国王に並ぶ者がいるとするならば、それは、王妃のみなのだ。
国王の代理を務めることもあるし、国王が、唯一、相談する相手でもあった。
妻を迎えたのちは、何事も、2人で決め、国を治めていく。
それほど重要な立場であるため、寝所役から妾、妾たちから妻と、選別の段階を踏む風習があった。
とはいえ、現在、妾はティファ、ただ1人。
選別をする必要がない。
しかもセスは決定を覆す気がないので、ティファの立場は自然と確定している。
その女を、こともあろうに、主の前で罵倒したのだ。
叩き切っていてもいいくらいの気持ちがあった。
イファーヴは、従姉妹という立場を勘違いしている。
優遇されているとでも思っていたのだろう。
(これだから、この家の者は嫌いだ。血筋を権力と取り違えている愚か者め)
平伏し、イファーヴは、ガタガタと震えていた。
その姿を見ても、セスの怒りは鎮まらない。
重ねて、問い質す。
「応えろ、イファーヴ。お前は、俺の法を蔑ろにする気か」
「け、けして、そのようなつもりは……」
「異国の女ごとき、と言ったな? それこそ、お前ごときが、俺の妾を侮るなど、許されることではない。命を以て償うか?」
顔を上げないイファーヴを、冷ややかに見下ろした。
ここで、イファーヴが自死をしても、誰もとやかく言わないはずだ。
事の大きさを、全員がわかっている。
テスアは、男女の別が、あまりない。
女が国王となる世代があったことからも、それは明白だった。
そして、国王の妻は、国王と同等の立場。
まだ正式に「妻」ではないものの、ティファは、事実上、妻同然。
国王と同等に敬われてしかるべきなのだ。
そういう立場のティファを、イファーヴは罵倒した。
それは、セスを罵倒したも同じと見做される。
テスアの臣民として、許されざる行為だ。
「あ、あの……私は、異国の女……間違いでは……」
セスは、肩越しに、ティファに視線を投げた。
ひどく戸惑った表情になっている。
自分がなにかやらかした、と思っているらしい。
(まだ、テスアの文化に馴染んでいないからな。なにが起きているのか、わかっていないのだろう。お前が悪いわけではないのだが)

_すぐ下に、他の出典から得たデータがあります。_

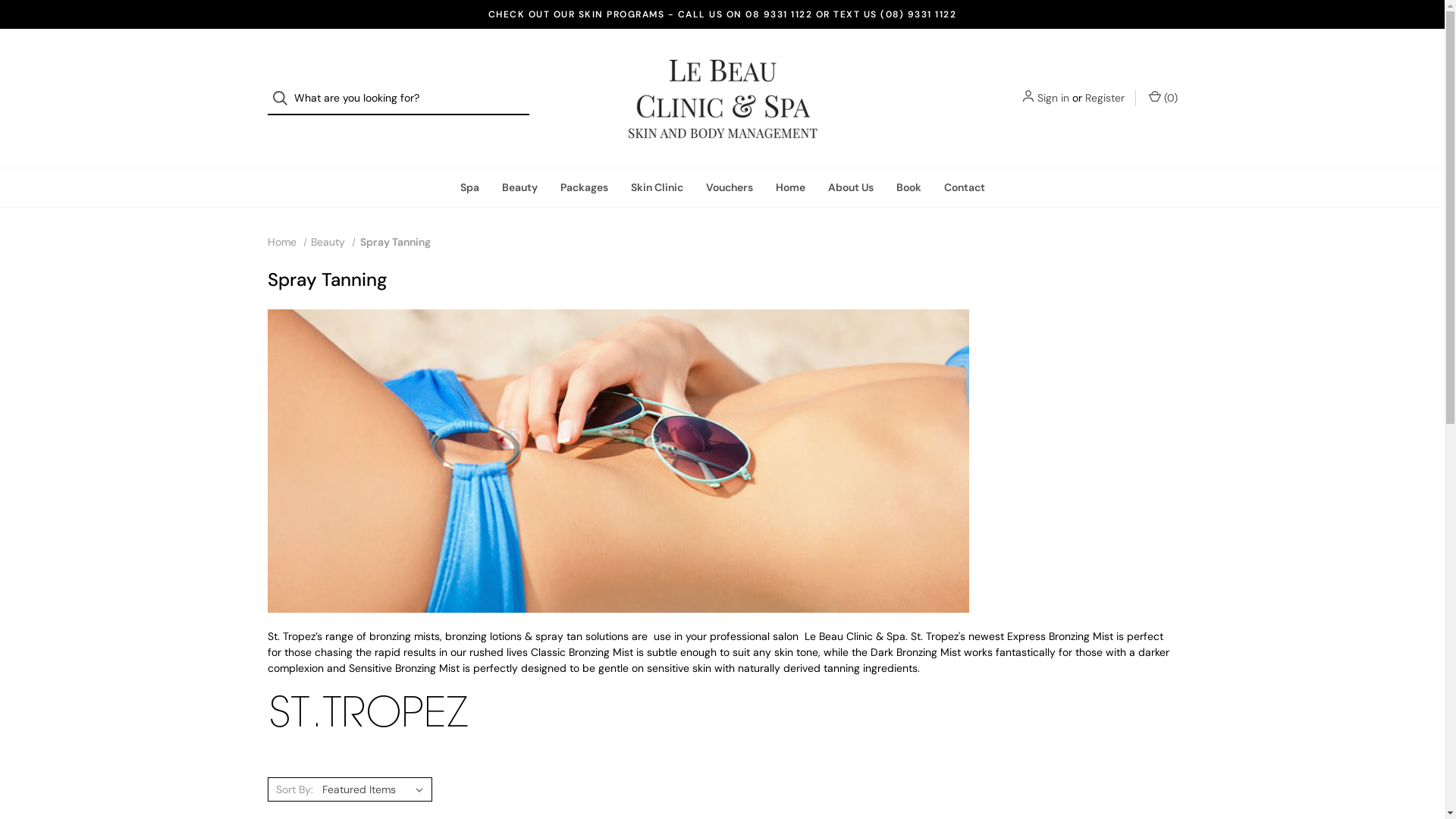 This screenshot has height=819, width=1456. Describe the element at coordinates (1103, 98) in the screenshot. I see `'Register'` at that location.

言葉の問題はあるにしても、ティファは、できるだけのことをしていた。
なにも間違ったことはしていないし、言ってもいない。
確かに、セスの「妾」は、ティファ1人なのだ。
それを、イファーヴが、勝手に悪意と捉えたに過ぎなかった。
ふ…と、セスは息を吐く。
ティファにとって初めての公務で、混乱させるのは本意ではない。
それだけの理由により、イファーヴを見逃す気になった。
「ルーファス」
短く、ルーファスに声をかける。
平伏していた、ルーファスが顔を上げた。
視線の意味を理解したのだろう、小さくうなずく。
「イファーヴ・クスタヴィオドッティル、退がれ。処遇は、のちほど通知する」
ルーファスが、冷静な声で、そう告げた。
イファーヴの立ち去る気配がしたが、セスは見ずにいる。
不機嫌に、座のほうへと戻った。
見逃しはしたものの、気分の悪さはおさまっていない。
ティファの手を握り、その顔を見つめる。
怯えさせてしまったのではないかと、少しだけ心配だったのだ。
が、その表情に、怯えは浮かんでいなかった。
(怯えてはいないようだ。それなら、いい)
いずれにせよ、ティファを妻に迎える。
これは決定事項だ。
だとしても、本人も婚姻に前向きなほうがいい。
変に怯えて、後ろ向きになられては困る。
「気分を害した。今日の目通付は、これで終わりだ」
ティファが、慌てたように、きょろきょろしている。
助けを求めるかのごとくルーファスを見ているのが、気に食わなかった。
「戻るぞ」
「え……ですが……」
「戻る、と言ったのだぞ」
握った手は、そのままに、セスは座から降りる。
足音も荒く、ずかずかと戸に向かった。
サッと、左右に戸が開く。
とたん、ティファが、あたふたしながら、前に立った。
控役の役割を覚えていたらしい。
このままでは、歩きにくいと考え、ティファの手を離す。
来た時と同じ廊下を歩き、玉宝殿に戻った。
玉宝殿は、国王のための屋敷のようなものだ。
いくつもの部屋が、用途に応じて、あつらえられている。
「よかったのでござりゅ……ござし……?」
「なにがだ? お前も、もっと怒ることを覚えろ」
「怒ることではござれ、ござりゃん……」
怒るほどのことだ、と思ったが、言わないことにした。
ティファの不器量で間の抜けた顔、それに、おかしな言葉遣いに、怒りが鎮められたのだ。
「まぁ、いい。こっちで、ひと息つくぞ」
入り口から最も近い場所が、人と会う「宝玉の間」、最も奥に寝所がある。
寝所の両脇に、召し替え部屋と飯所。
召し替え部屋の隣には、湯殿があった。
宝玉の間と寝所に挟まれた部屋が、息室と呼ばれている。
なにもすることがない時や、休みたいが寝るほどではない時などに使う部屋だ。
言うなれば、国王の控室のようなものだった。
やはり、座する場所は、床より高くなっている。
「膝役をしろ」
目通りの間と似たような造りなので、今度は、ティファも、すぐに座った。
どさっと体を横にして、ティファの膝に頭を乗せる。
同じように、右手を右手で握った。
「役目を途中で投げてよろしゅし……よろしょる……うう……」
語尾がうまく発音できないのが、もどかしいらしい。
顔をしかめ、口元をもごもごさせている。
セスは、じいっと、その顔を見つめた。
(何度、見ても、どう見ても、不器量なのだが……見飽きることはないな)
それに、少々、語尾がおかしくても、意味は通じる。
少なくとも、セスにはわかるのだ。
ティファはもどかしく感じているようだが、意思の疎通は図れていると思う。
今はまだ、それで十分だった。
「あの女が、俺の気分を害したのだ。気分が悪いまま、役目など果たせるか」
「…………国王でしゅる……?」
「国王とて人だ。気に障るものは、気に障るし、気が乗らないこともある」
本当は、叩き切ろうと思っていた、と言ったら、ティファは呆れるだろうか。
それとも怯えるか。
どちらも良い感情ではないので、やはり言うのはやめておく。
「このまま夕食時まで寝る」
「このまま?! あ、あの……私の膝……」
「お前の膝が痺れようと、俺の知ったことか。お前は膝役だろう。役目を果たせ」
言って、セスは目を閉じた。
ティファの小さなつぶやきが降ってくる。
意味はわからないが、悪態なのは、わかっていた。